▶ Prompt:
Ignoring the pictures, copy the data exactly.

[Stored records]
------------------------------

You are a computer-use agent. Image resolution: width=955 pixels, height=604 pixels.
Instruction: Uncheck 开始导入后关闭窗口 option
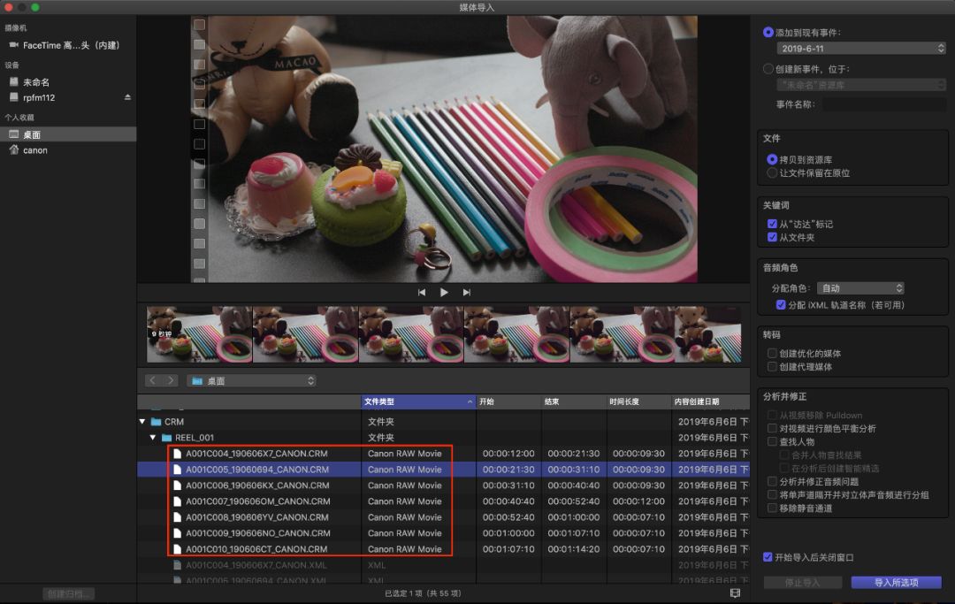coord(768,557)
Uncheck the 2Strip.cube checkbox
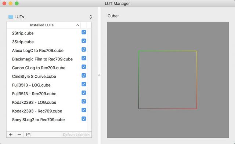The image size is (235, 144). click(84, 32)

------------------------------

▶ Response to this task:
You are a computer-use agent. Image resolution: width=955 pixels, height=604 pixels.
Instruction: Uncheck 开始导入后关闭窗口 option
coord(768,557)
Uncheck the 2Strip.cube checkbox
The image size is (235, 144). click(84, 32)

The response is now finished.